If you're only generating PDF forms when the customer wants something printed, then you're missing out on some real functionality that many customers find very valuable. You should look into the LiveCycle and PDF stuff further.
Thanks for the great comments guys!
Mike
I'm a government employee in IT. Imagine this. A bunch of application screens are created to basically mirror the same information that users submit on forms. A good screen designer/application programmer has index/keys in the upper right corner of the screen for easy identification and more or less most of the screen corresponding to the paper form layout. Or questions the user might ask a customer/client.
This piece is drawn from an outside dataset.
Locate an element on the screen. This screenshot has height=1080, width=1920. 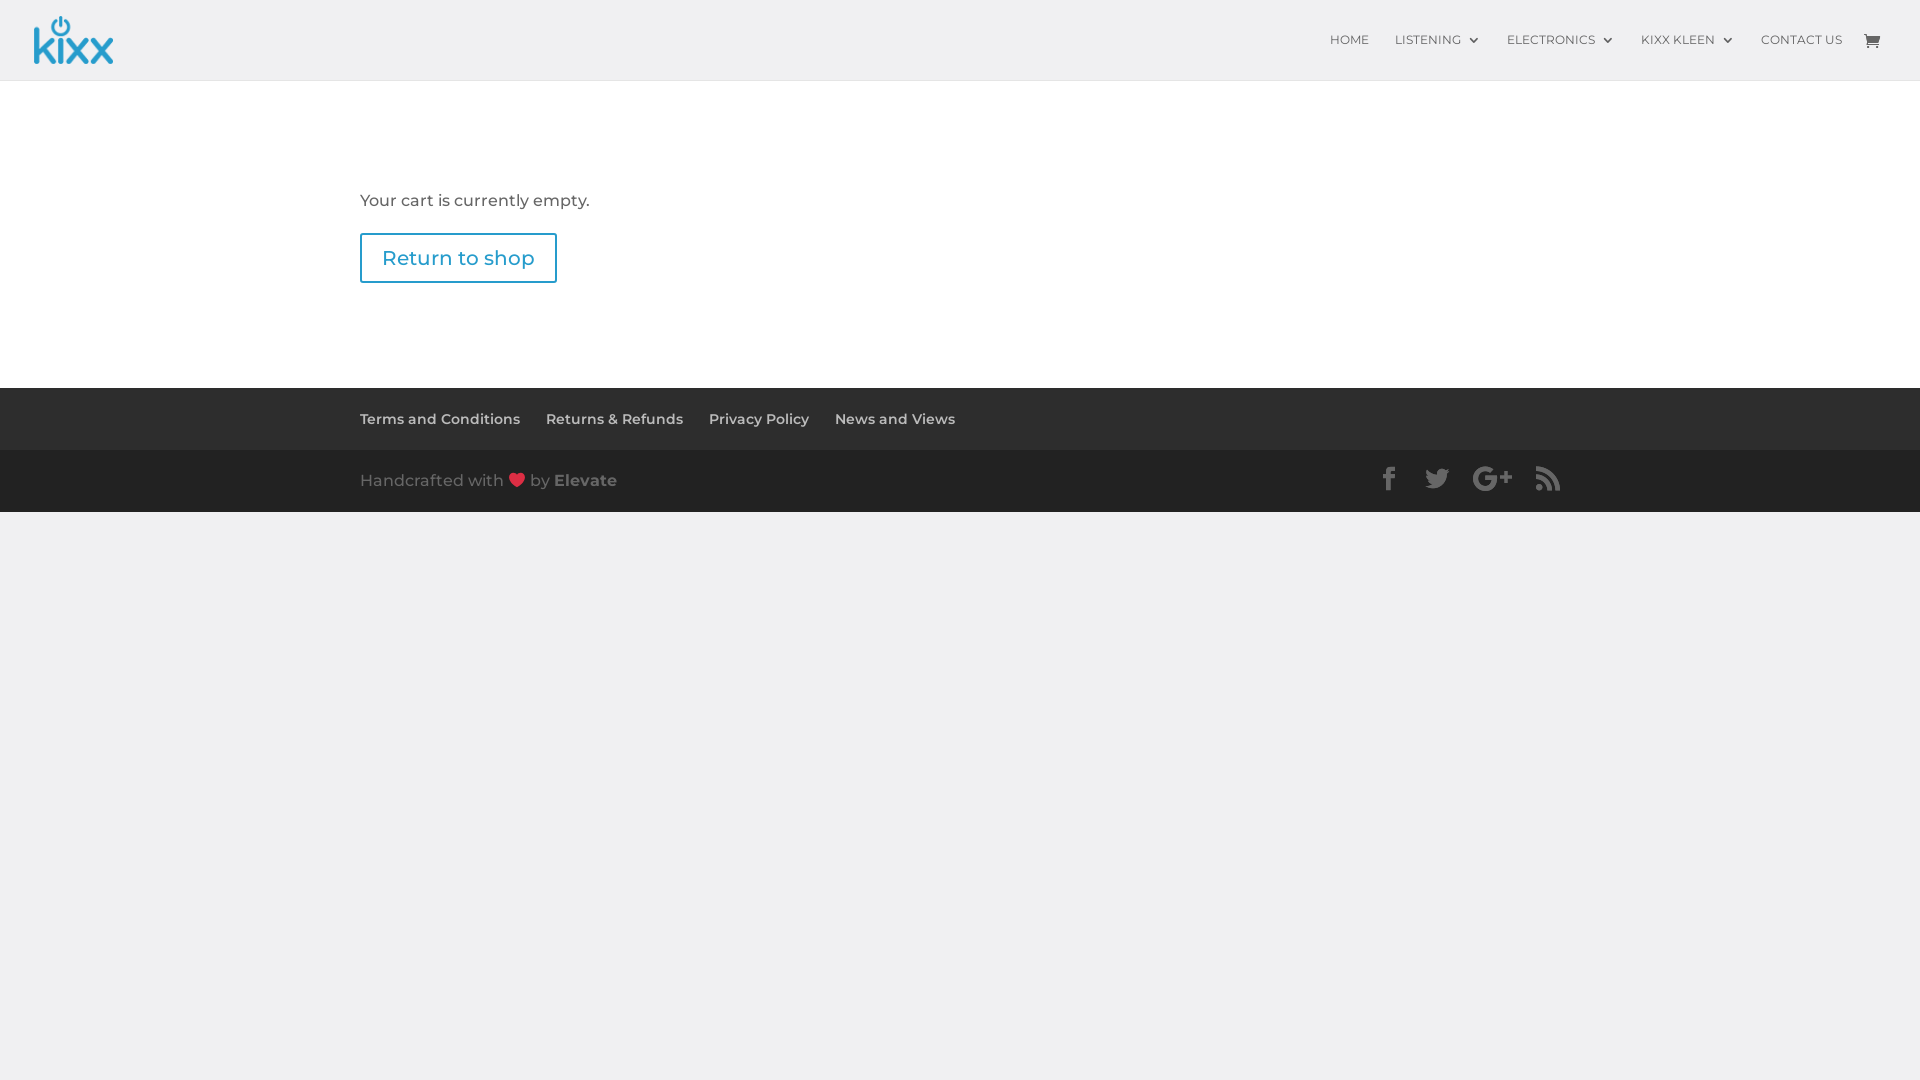
CONTACT US is located at coordinates (1802, 56).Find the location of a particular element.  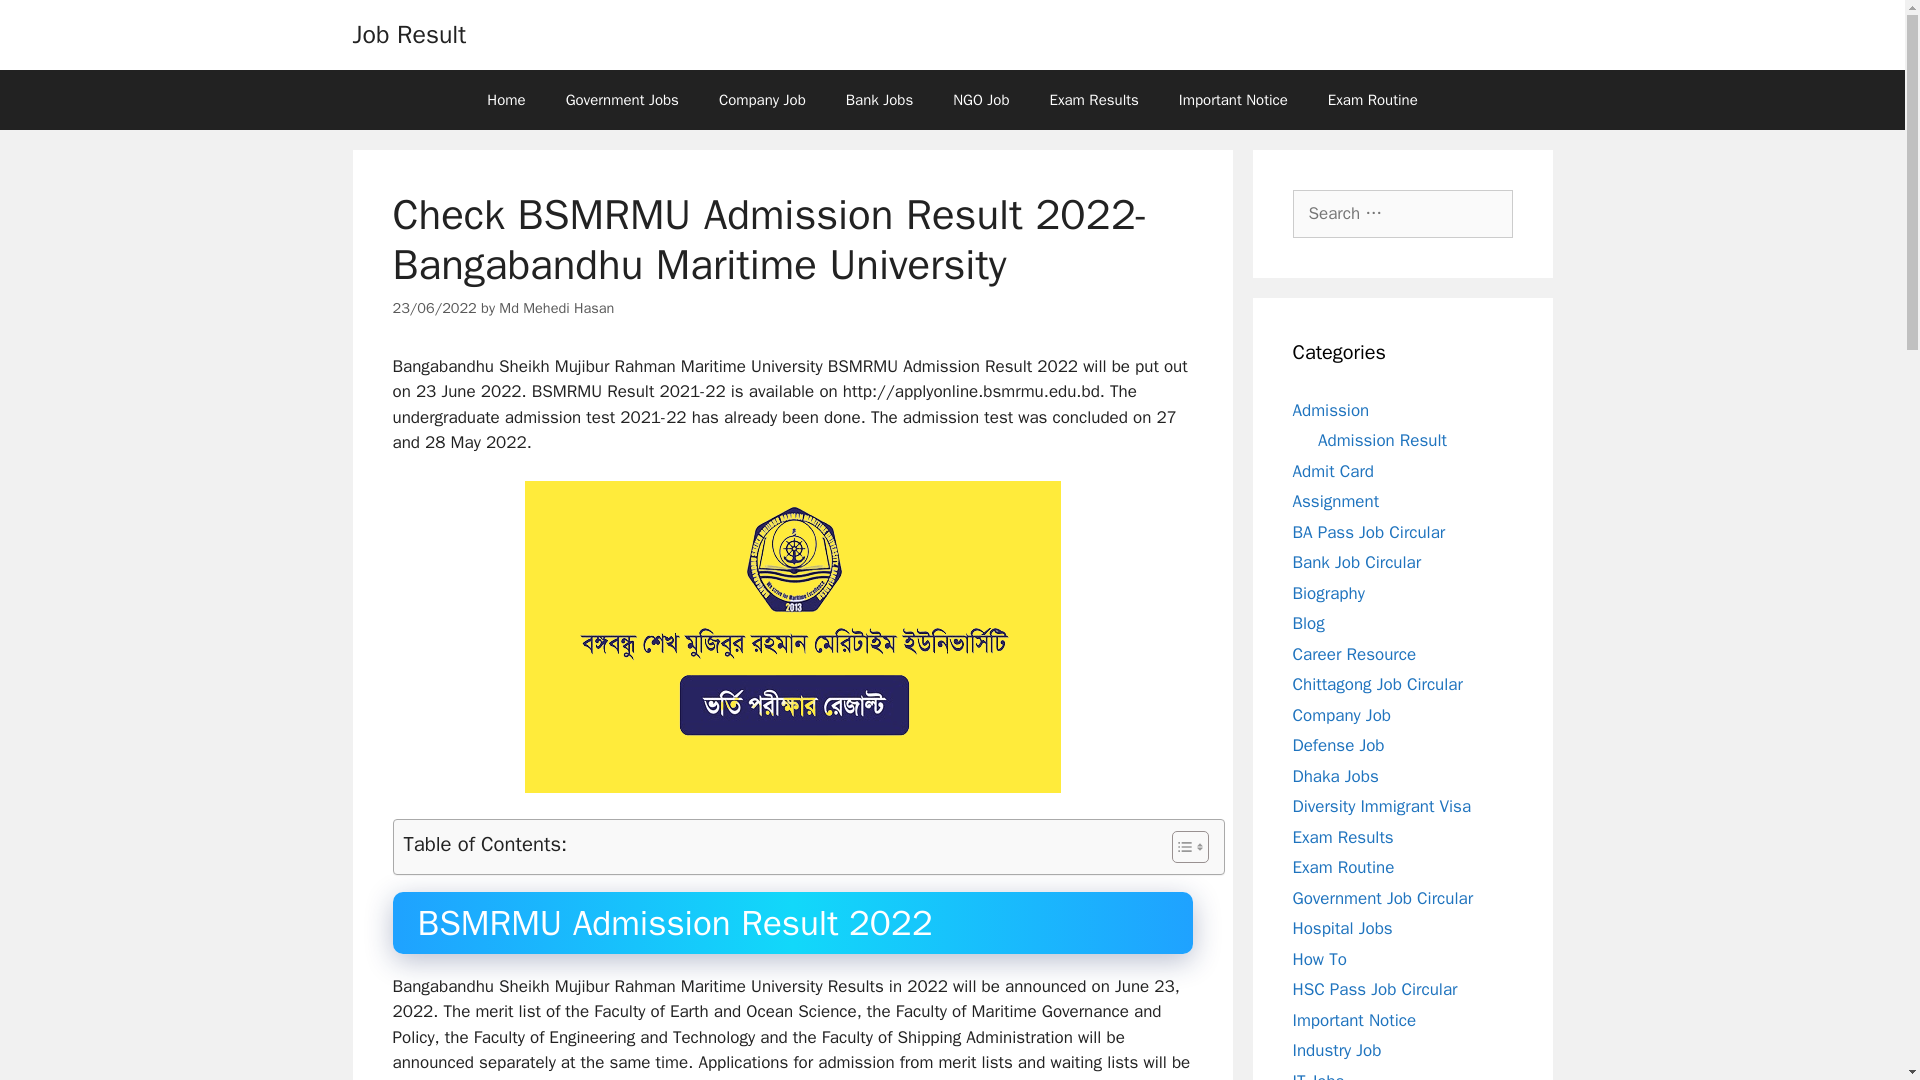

If you need to do auditing, there's the process method of auditing (print indicators, etc) And nowdays we might be sending out a form that a user might fill out and sign to be re-keyed or scanned into the system.
Scanning written notes is a different subject, I won't comment on that. But for Data entry done by your own users or those on the web, why even bother to design the screens in the first place? If a scalable and affordable tool can present the forms needed to be filled out to the users, then they can fill the forms out directly on the screen and there's no need to design the screen at all.
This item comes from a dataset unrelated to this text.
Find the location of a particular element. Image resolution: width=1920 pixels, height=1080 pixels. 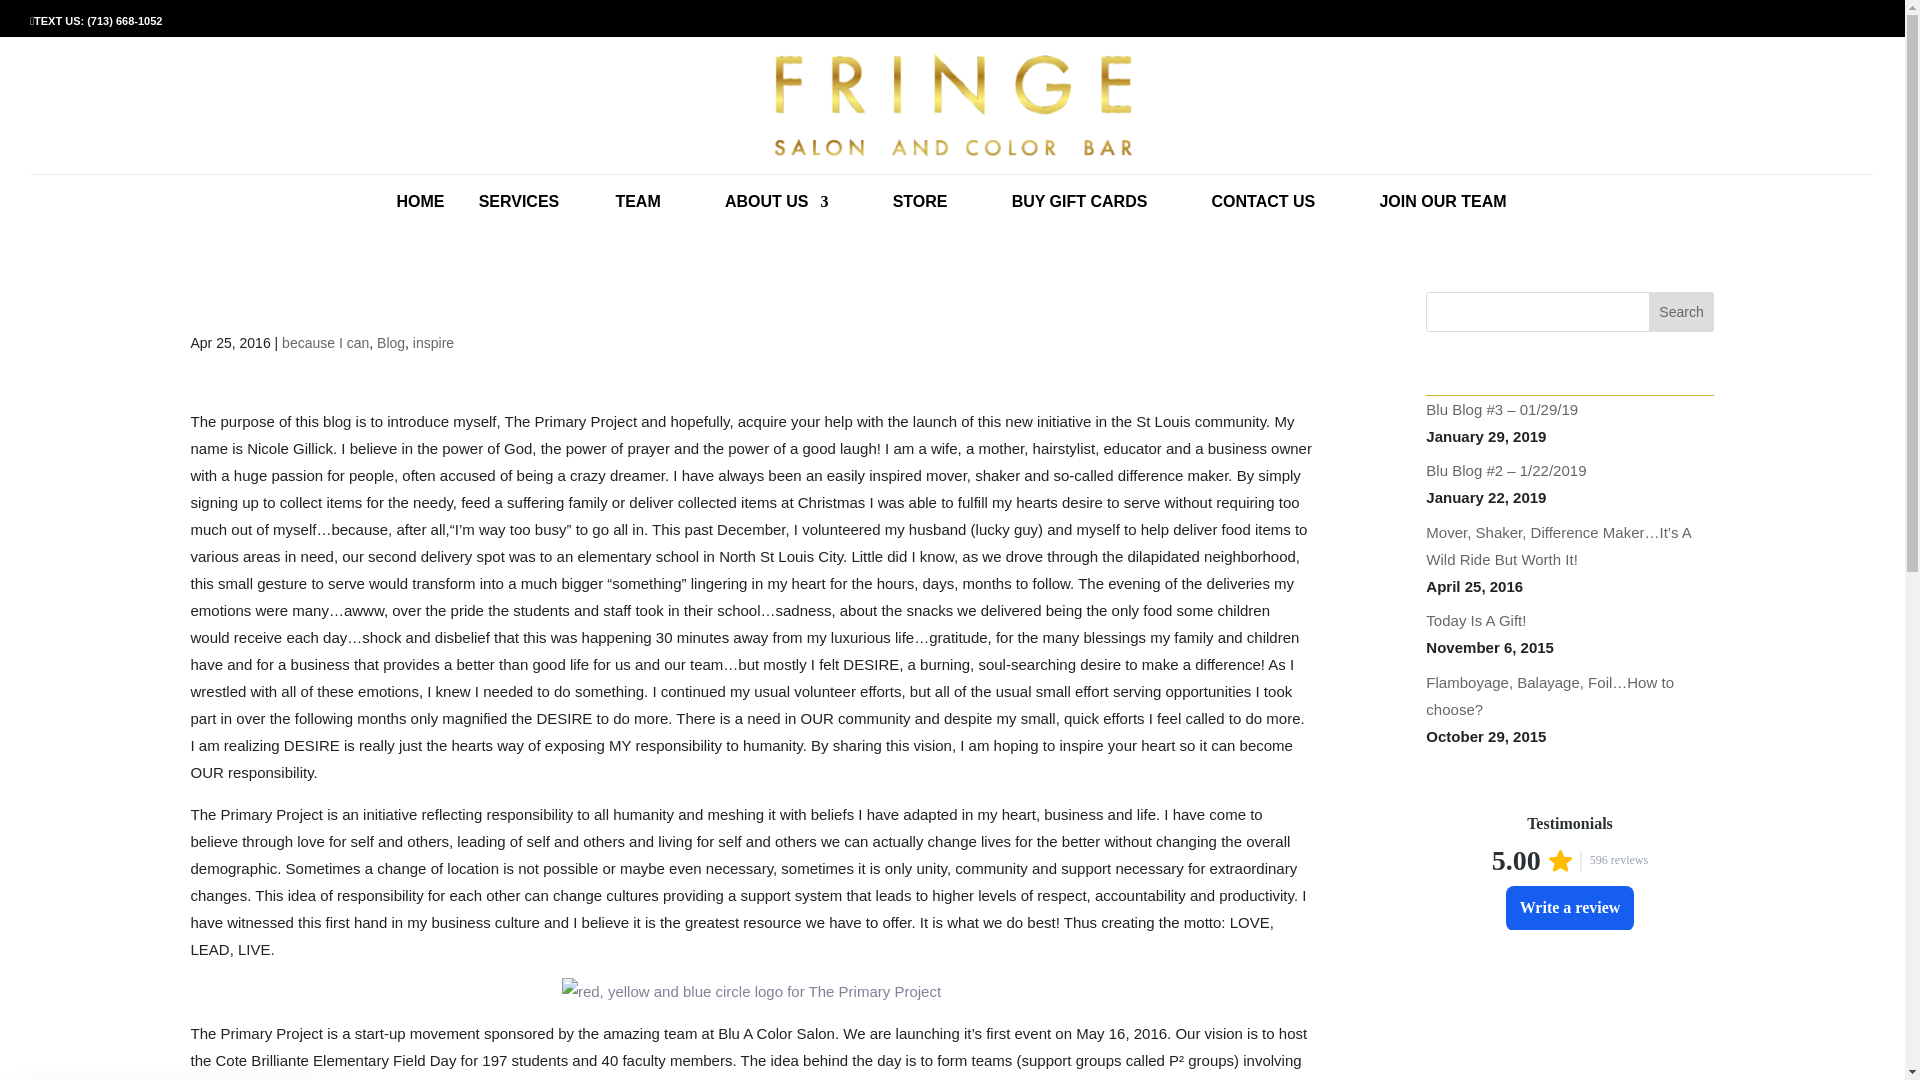

Search is located at coordinates (1682, 311).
Of course internal logic, storing data, etc has to be performed by some kind of database linked to the back end of the form, but that's what XML is for. So in theory you could design a Complete system with PDF forms (To be printed) and other forms used as as screens and store all the information either as PDF's with XML, XML with PDF form tags, or flattened PDF's with ASCII encoded data.
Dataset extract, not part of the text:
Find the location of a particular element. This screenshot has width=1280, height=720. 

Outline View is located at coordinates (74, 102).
All the options are there with Livecycle and it seems to me to be a very compelling reason to have it. But only if economies of scale and ease of use make it compelling.
For conversion of older systems: the challenge of course would be to re-target transaction processes to a forms based systems. This means re-writing applications to do the other things. And also transaction processing workloads have to be figured into the solution Return on Investment (ROI).
In other words how many transactions (forms) can be processed by an Adobe Livecycle Server? If I'm spending $70,000 US for a set of servers to start and they can only do 890 forms an hour, well that's a really low load from a transaction processing perspective.
An organization with several hundred users would need a lot of Adobe servers to go this route and other web form solutions would be much more affordable.
FOR CONVERSION
There's a lot to consider, especially logic processses that are built into legacy code which are geared towards hundreds of even thousands of different requests that may be encoded into an complex older system. You cannot easily, quickly or cheaply convert these legacy systems to a different database standard, much less convert them to a web or form based one. Where I've worked they have stated they would do it with Oracle in the past and never really put a dent into the legacy apps, but did put a huge dent into our budget.
That's one of the challenges toward using any new magic bullet, you have the weight or what I'd like to call inertia of legacy application development and those old investments providing real work and holding back the new "solution". The new solution also at times becomes nothing more than a "new problem" once it's given to the users, a whole new set of problems for the IT staff to deal with.
For example instead of having 10 or 12 tech people supporting 80 or 90 mainframe programmers - in my particular shop/location we have 70 or 80 people supporting newer technology and microcomputer/web application solutions, that are bought and "deployed". And maybe 20 mainframe programmers still support legacy apps that do the bulk of the work.
So we have a lot more support staff, but don't really do much more work, the work just shifts to a different type of IT position. And there are political implications with new technology vs. legacy, which I'll avoid discussing, but new seems to be "good" to higher ups. It's almost a different mindset and approach.
These are some of the challenges with "new solutions" and "new technology" even when it's canned and supposedly doesn't require programming skills.